Dinesh Dagar

Personal information
- Nationality: Indian
- Born: 19 July 1995 (age 31)
- Weight: 69 kg (152 lb)

Boxing career
- Weight class: Welterweight

Medal record
Men's amateur boxing
Representing India
India Open
| Silver medal – second place | 2018 | 69 kg |
National Boxing Championships
| Silver medal – second place | 2018 | 69 kg |
GeeBee Tournament
| Silver medal – second place | 2019 | 69 kg |
India Open
| Bronze medal – third place | 2019 | 69 kg |
President's Cup
| Silver medal – second place | 2019 | 69 kg |

= Dinesh Dagar =

Indian boxer

Dinesh Dagar is an Indian amateur boxer who competes in the welterweight division. He won silver medals at the 2018 India Open, the 2018 National Boxing Championships, the 2019 GeeBee Boxing Tournament and the 2019 President's Cup, and a bronze medal at the 2019 India Open.

==Early life==

Dagar was born on 19 July 1995. He took up boxing in 2010 after being inspired by Indian wrestling icon Sushil Kumar. He later trained at the National Institute of Sports in Patiala.

==Career==

In March 2013, Dagar represented India in the 64 kg category at the Youth Asian Boxing Championship in Subic Bay, Philippines.

In 2018, Dagar won a silver medal in the 69 kg category at the inaugural India Open in New Delhi. Later that year, he represented the Indian Tigers in the 69 kg category in the World Series of Boxing. He also won silver in the 69 kg category at the 2018 National Boxing Championships.

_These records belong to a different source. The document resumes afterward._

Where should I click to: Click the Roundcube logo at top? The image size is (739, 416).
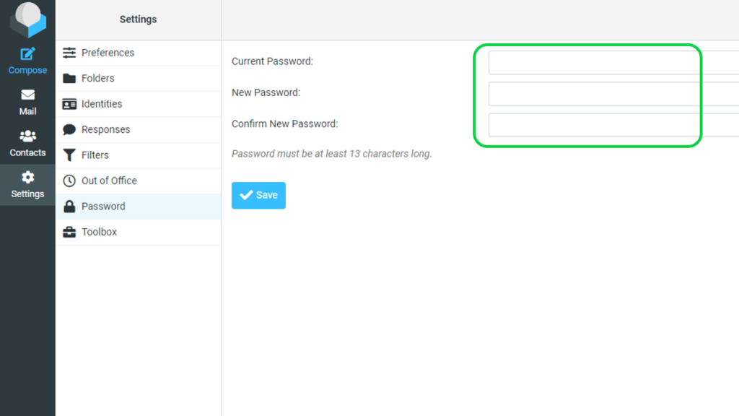click(28, 20)
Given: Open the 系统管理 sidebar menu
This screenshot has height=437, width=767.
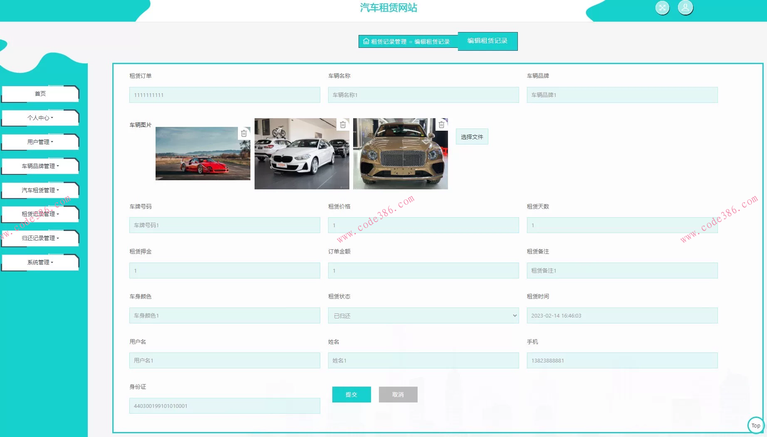Looking at the screenshot, I should pyautogui.click(x=40, y=262).
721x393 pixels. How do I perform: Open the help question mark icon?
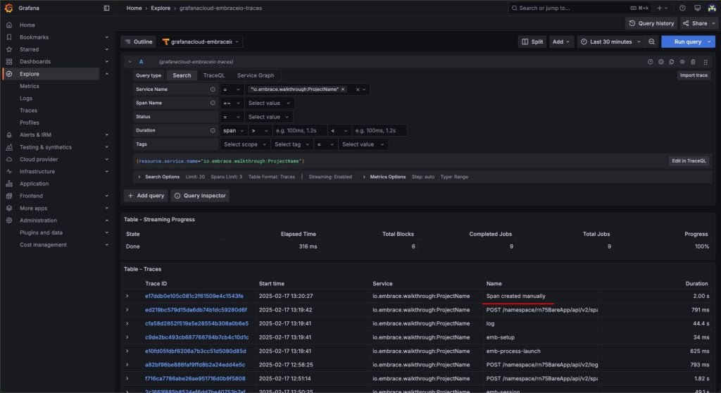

In 2019, Dagar won silver in the 69 kg category at the GeeBee Boxing Tournament in Helsinki. He later won bronze in the 69 kg category at the 2019 India Open in Guwahati. At the 23rd President's Cup in Labuan Bajo, Indonesia, he won silver in the 69 kg category.
At the 2019 Elite Men's National Boxing Championships, Dagar competed in the 69 kg category for the Railway Sports Promotion Board.